Eagle Scout project connects people with deceased loved ones
Published 5:00 pm Monday, September 22, 2025
ARLINGTON — As part of an Eagle Scout project in Arlington, high school sophomore Michael Powers built a way for grieving members of the community to speak to loved ones who have passed.
Powers, 15, has been a Boy Scout for three years, he said in an interview.
“Only around 5% of scouts make it in the average time,” he said. “It takes three years.”
To become an Eagle Scout, scouts must complete a significant community service project, among other requirements. For his project, Powers constructed a wind phone — a disconnected phone people use to talk to deceased loved ones — in Arlington’s Country Charm Park.
Powers decided on the idea because “it just really stuck out to me,” he said in an interview before the ceremony. “It just seemed like something that really was needed here.”

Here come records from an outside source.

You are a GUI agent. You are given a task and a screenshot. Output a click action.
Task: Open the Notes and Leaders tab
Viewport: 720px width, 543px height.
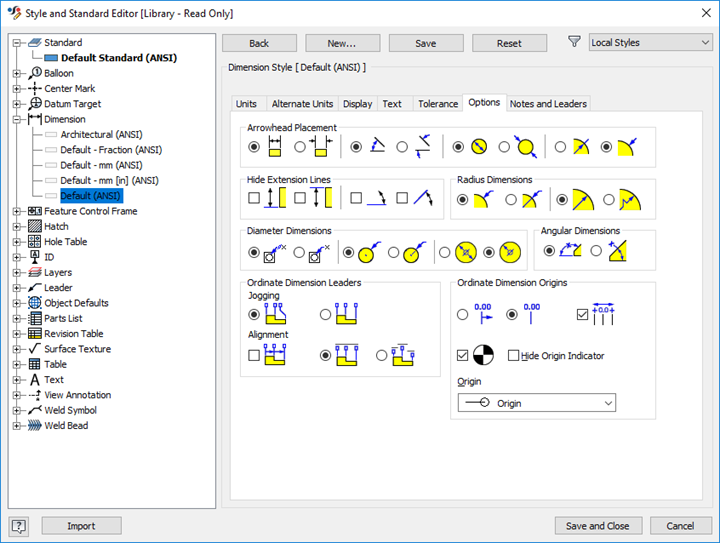point(548,104)
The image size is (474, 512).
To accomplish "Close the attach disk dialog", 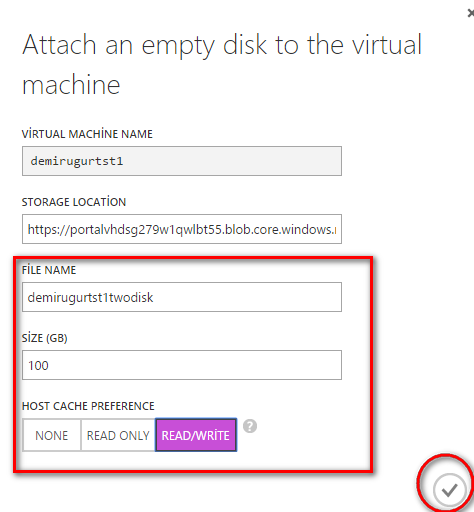I will (470, 13).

The first wind phone was built 2010 in Otsuchi, Japan. Now, hundreds of wind phones exist across the globe, according to mywindphone.com.
“It’s a lot nicer to also have something sentimental,” he said. “We have enough benches and tables.”

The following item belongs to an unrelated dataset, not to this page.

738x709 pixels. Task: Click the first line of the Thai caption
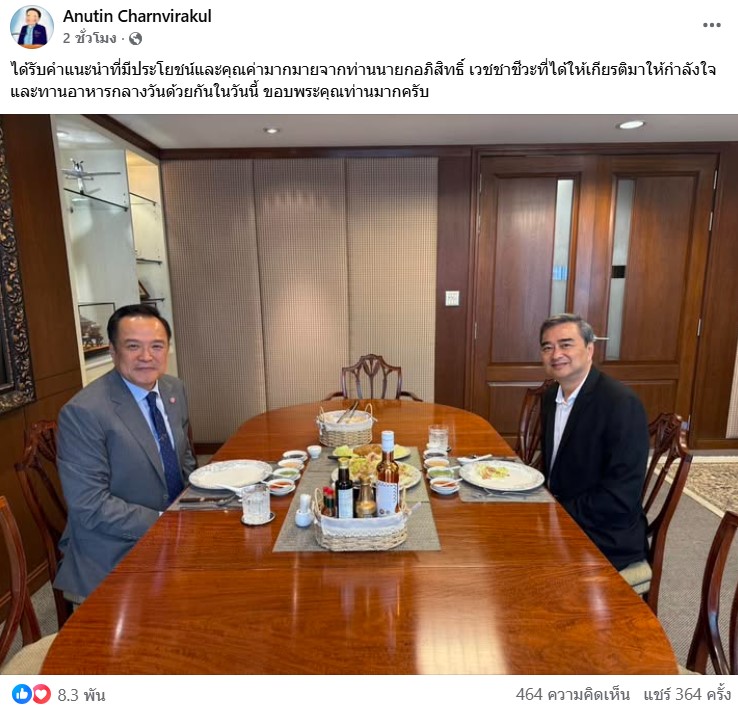tap(363, 70)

Several painted rocks with the names of people who have passed sit around the wind phone. Many of the names are people who died in the 2014 Oso landslide, which claimed the lives of 43 people.

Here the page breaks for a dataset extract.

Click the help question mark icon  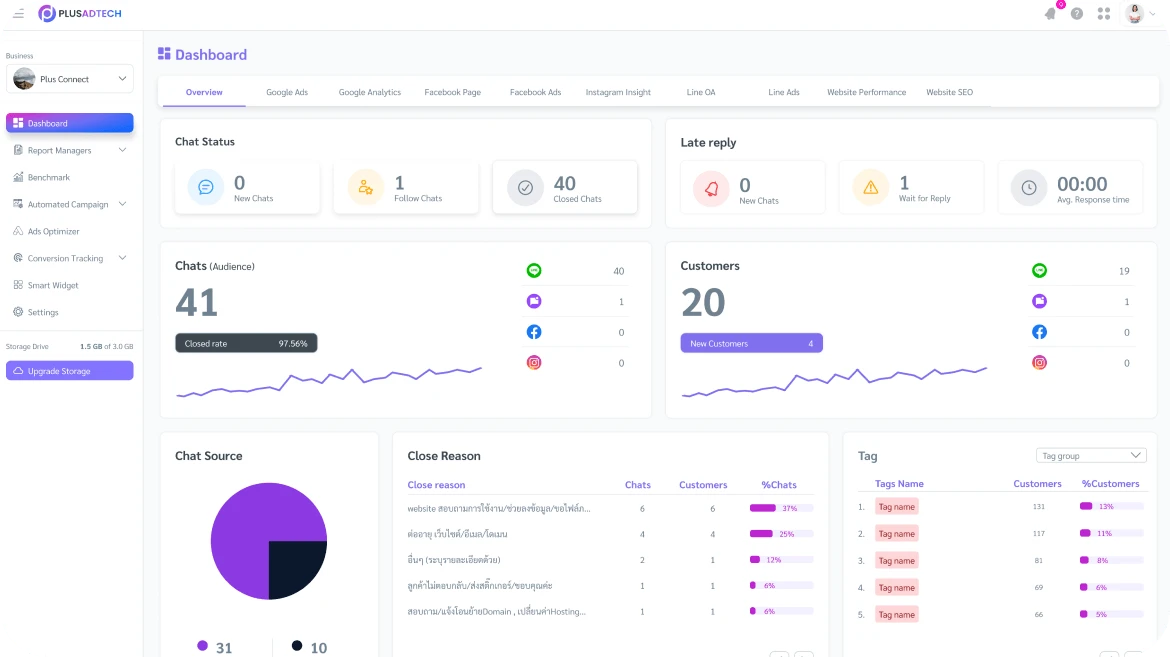(1077, 14)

“My coworker’s sister perished, and I talked to her about this project,” Arlington Community Engagement Director Sarah Lopez said in an interview. “She could relate to the passing of loved ones and having them still be connected to you.”
Edmonds resident Judy Ness told The Herald that she came up with the idea three years ago while she still lived in Arlington.
“I watched a segment on TV about the wind phone,” Ness said, “and I got to thinking, ‘Why not Arlington?’”
Ness gave Lopez the idea because she keeps an ongoing list of potential Eagle Scout projects, Lopez said.
“Some people passed on that one and chose other projects,” she said, but Powers was the perfect Scout for the project.
“He just loved the idea, and his mom was so supportive,” Lopez said. “They brought people into the project to help, and it made it more special. He wasn’t just building the structure, he was into the project. He liked what it stood for.”
Powers built the wind phone over the summer with help from his family and members of the community, he said.
“This project could not have happened without everybody,” Powers said during public remarks. “We couldn’t have done it without all of you. So every donation, every hour of work, every encouraging word, really helped bring this project to life.”
The project wasn’t just his, it was a community project, he told The Herald.
“I have like a million email strands from the community,” Powers said. “Almost everything here — aside from the structure, how the structure looks and the phone itself — everything was a suggestion by the community.”
Powers still has to go through a review process to see if the project is good enough for him to become an Eagle Scout. However, “I’m very confident,” he said.